Para ulama Ahli Sunnah wal Jama’ah berpendapat bahwa
melakukan Taqiyah adalah hukumnya mubah(boleh) sesuai yang terdapat dalam
al-Quran dan as-Sunnah. Mubah disini dapat dikategorikan apabila dalam keadaan
terpaksa dan mengancam keselamatan jiwa. Seperti ketika menghadapi kaum
musrikin demi menjaga keselamatan jiwanya dari siksaan yang akan menimpanya,
atau dipaksa untuk kafir dan taqiyah ini merupakan pilihan terakhir karena
tidak ada jalan lain. Demikianlah doktrin taqiyah yang ditanamkan syiah kepada
para pengikutnya yang telah menyalahi dan menyimpang dari ajaran Allah yang
bersumber pada al-Qur’an dan as-Sunnah.
2.3.2 Kesesatan-kesesatan
Syiah
Di kalangan Syiah, terkenal klaim 12 Imam atau sering pula
disebut “Ahlul Bait” Rasulullah Muhammad saw; penganutnya mendakwa hanya
dirinya atau golongannya yang mencintai dan mengikuti Ahlul Bait. Klaim ini
tentu saja ampuh dalam mengelabui kaum Ahli Sunnah, yang dalam ajaran agamanya,
diperintahkan untuk mencintai dan menjungjung tinggi Ahlul Bait. Padahal para
imam Ahlul Bait berlepas diri dari tuduhan dan anggapan mereka. Tokoh-tokoh
Ahlul Bait (Alawiyyin) bahkan sangat gigih dalam memerangi faham Syi’ah,
seperti mantan Mufti Kerajaan Johor Bahru, Sayyid Alwi bin Thahir Al-Haddad,
dalam bukunya “Uqud Al-Almas.”
Adapun beberapa kesesatan Syiah yang
telah nyata adalah:
- Keyakinan bahwa Imam sesudah
Rasulullah saw. Adalah Ali bin Abi Thalib, sesuai dengan sabda Nabi saw.

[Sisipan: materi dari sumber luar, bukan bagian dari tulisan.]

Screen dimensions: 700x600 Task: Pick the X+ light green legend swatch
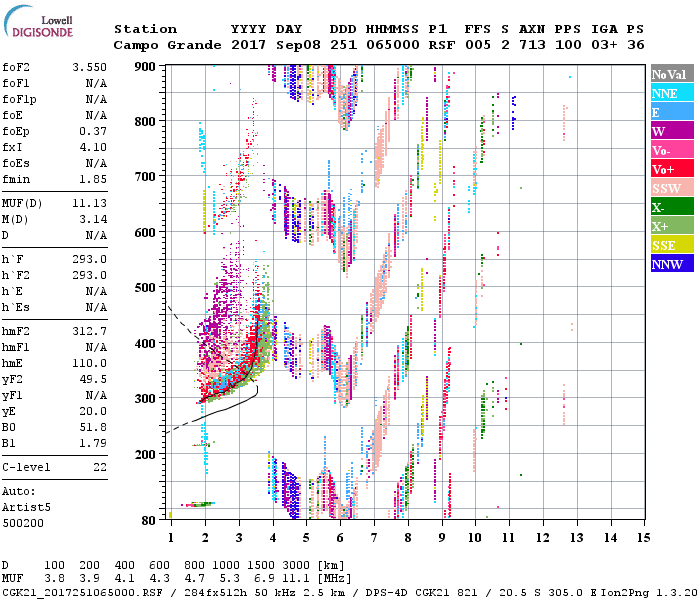tap(672, 226)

Karena itu para Khalifah dituduh merampok kepemimpinan dari tangan Ali bin
Abi Thalib r.a.
- Keyakinan bahwa Imam mereka
maksum (terjaga dari salah dan dosa).
- Keyakinan bahwa Ali bin Abi Thalib
dan para Imam yang telah wafat akan hidup kembali sebelum hari kiamat
untuk membalas dendam kepada lawan-lawannya, yaitu Abu Bakar, Umar,
Utsman, Aisyah dll.
- Keyakinan bahwa Ali bin Abi
Thalib dan para Imam mengetahui rahasia ghaib, baik yang lalu maupun yang
akan datang. Ini berarti sama dengan menuhankan Ali dan Imam.
5. Keyakinan
tentang ketuhanan Ali bin Abi Thalib yang dideklarasikan oleh para pengikut
Abdullah bin Saba’ dan akhirnya mereka dihukum bakar oleh Ali bin Abi Thalib
sendiri karena keyakinan tersebut.
- Keyakinan mengutamakan Ali bin
Abi Thalib atas Abu Bakar dan Umar bin Khatab. Padahal Ali sendiri
mengambil tindakan hukum cambuk 80 kali terhadap orang yang meyakini
kebohongan tersebut.
- Keyakinan mencaci maki ara sahabat
atau sebagian sahabat seperti Utsman bin Affan (lihat Dirasat fil Ahwaa’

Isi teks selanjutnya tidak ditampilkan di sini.